শনিবার, ২৪ মার্চ, ২০১৮

Hungryalist poets and Allen Ginsberg by Uttaran Dasgupta.


Hungry poets & Ginsberg

Dan “Harry Potter” Radcliffe playing Allen Ginsberg in Kill Your Darlings and Sam Riley portraying Sal Paradise in the screen adaptation of Jack Kerouac’s iconic On the Road has sparked recent interest in the Beats — arguably the most influential American writers post World War II. But neither film explores their travels to India. 

American Beat poet Allen Ginsberg and his lover Peter Orlovsky arrived at Bombay (Mumbai) on February 15, 1962, following the footsteps of Gary Snyder and wife Joanne Kyger. While wandering all over north India, he stayed for a while in Patna, at the home of two poets — Malay Roychoudhury and Samir Roychoudhury. 

Malay — offered a Sahitya Akademi award in 2003 — is one of India’s iconic contemporary writers. In November 1961, he had launched the Hungry Generation literary and artistic movement from Patna with Samir and poets Shakti Chattopadhyay and Haradhan Dhara. The group soon expanded to include artists, writers and intellectuals from all over India.
Malay now stays in Mumbai and Samir shifted to Calcutta in 1991. He now edits a magazine, Haowa 49

Recalling his Patna days, Samir (79) said: “I had a friend who was a phaeton-driver. I used to drink tharra (country liquor) with him. During one of our drinking bouts, he told me the secret of how he became rich.”

The estate of Darbhanga Maharaja was auctioning goods of the palace. The phaeton-driver turned up and bought an old carriage for a pittance. But while dismantling it, he discovered precious stones hidden in the cushion of the seats.
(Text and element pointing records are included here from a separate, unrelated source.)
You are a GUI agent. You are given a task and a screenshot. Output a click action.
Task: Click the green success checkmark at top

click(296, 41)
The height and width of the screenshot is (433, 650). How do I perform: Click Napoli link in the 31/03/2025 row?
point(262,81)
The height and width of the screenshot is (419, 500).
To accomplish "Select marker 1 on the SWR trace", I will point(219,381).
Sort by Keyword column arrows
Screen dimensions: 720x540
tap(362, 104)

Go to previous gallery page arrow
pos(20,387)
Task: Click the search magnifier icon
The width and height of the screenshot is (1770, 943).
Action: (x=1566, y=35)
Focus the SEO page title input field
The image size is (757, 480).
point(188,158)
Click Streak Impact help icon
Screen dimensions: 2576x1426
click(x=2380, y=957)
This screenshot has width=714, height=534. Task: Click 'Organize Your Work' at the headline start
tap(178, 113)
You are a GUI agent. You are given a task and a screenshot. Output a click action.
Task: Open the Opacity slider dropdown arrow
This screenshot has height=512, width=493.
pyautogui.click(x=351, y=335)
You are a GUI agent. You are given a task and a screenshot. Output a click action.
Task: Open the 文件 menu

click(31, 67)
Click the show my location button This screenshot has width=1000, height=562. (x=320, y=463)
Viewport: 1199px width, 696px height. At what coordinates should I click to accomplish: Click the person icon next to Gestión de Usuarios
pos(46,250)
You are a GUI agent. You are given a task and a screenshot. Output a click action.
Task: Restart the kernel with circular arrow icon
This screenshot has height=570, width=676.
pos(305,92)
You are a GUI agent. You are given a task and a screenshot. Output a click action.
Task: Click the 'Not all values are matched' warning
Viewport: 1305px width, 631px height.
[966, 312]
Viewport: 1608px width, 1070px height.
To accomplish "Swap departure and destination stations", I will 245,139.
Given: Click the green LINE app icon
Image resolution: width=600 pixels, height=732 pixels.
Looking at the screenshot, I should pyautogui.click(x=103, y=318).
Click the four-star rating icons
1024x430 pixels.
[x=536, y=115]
The phaeton driver quickly sold off the gems and spread the rumour that he had won a lottery.

Samir recalls his first meeting with Ginsberg at Chaibasa in Jharkhand, a small village then. “In my room, the American poet spotted a copy of Oswald Spengler’s The Decline of the West,” said Samir. “He asked me: ‘Have you read this book?’ I said: ‘Of course, I have. You see the margin notes? Malay and I made those.’”

Malay was inspired by the Spengler’s philosophy to frame the working plan for his movement. The term “hungry” was adopted from Geoffery Chaucer’s Boece (...in sowre hungry tyme...).
While visiting different sites of Buddhist pilgrimage in Bihar, Ginsberg stopped over in Patna in April 1963, and stayed at the home of Roychoudhurys in Dariyapur. 

“One morning, my mother (Amita Roychoudhury) discovered him bathing without wearing anything at a tank in the courtyard of our house,” said Samir.
“‘Why is he doing so?’ she asked me. ‘That’s how they bathe in their country,’ I replied. She did not like it. From the balcony, she dropped two towels and told Ginsberg: ‘My boy, cover yourself with one and use the other to dry yourself.’”

The Hungry Generation poets and authors tried to explore how far their contemporary society would allow them to subvert the limits of established culture.

At the height of the movement in 1963, they delivered masks of animals, demons, clowns and cartoon characters to the homes famous and influential people. On the masks were printed: “Please take off your mask — the Hungry Generation”. 

All hell broke! On September 2, 1964, Malay, Samir, Debi Roy, and associates Subhash Ghosh and Saileshwar Ghosh were arrested on charges of obscenity and criminal conspiracy. Malay was convicted and fined for his poem Stark Electric Jesus. It was only on July 26, 1967, that the Calcutta High Court exonerated him. 

But he is still rebelling. Asked the reason for refusing the Sahitya Akademi Award, Malay said: “I do not accept any literary awards or prizes as they reflect the value judgments of the dispensation which bestows them.”

There has been much hair-splitting about the influence Ginsberg had on the Hungryalists and vice versa. Malay and Samir claim that the Hungryalists introduced Ginsberg to the symbol of three fish with one head that became his personal motif and appears on all works from the Indian Journals (1970). “It was brought to his notice by the Hungryalists when they had gone to Emperor Akbar’s tomb (at Sikandra, on the outskirts of Agra). ...Ginsberg came across a Persian book in Patna Khudabaksh Library (Khuda Bakhsh Oriental Public Library), the leather-bound cover of which depicted the three-fish and one-head design in silver colours,” said Malay.
Ginsberg did not write about it in Indian Journals. But his journey to India sparked an unprecedented curiosity among Europeans and Americans, millions of whom started to come, beginning with none other than the Beatles.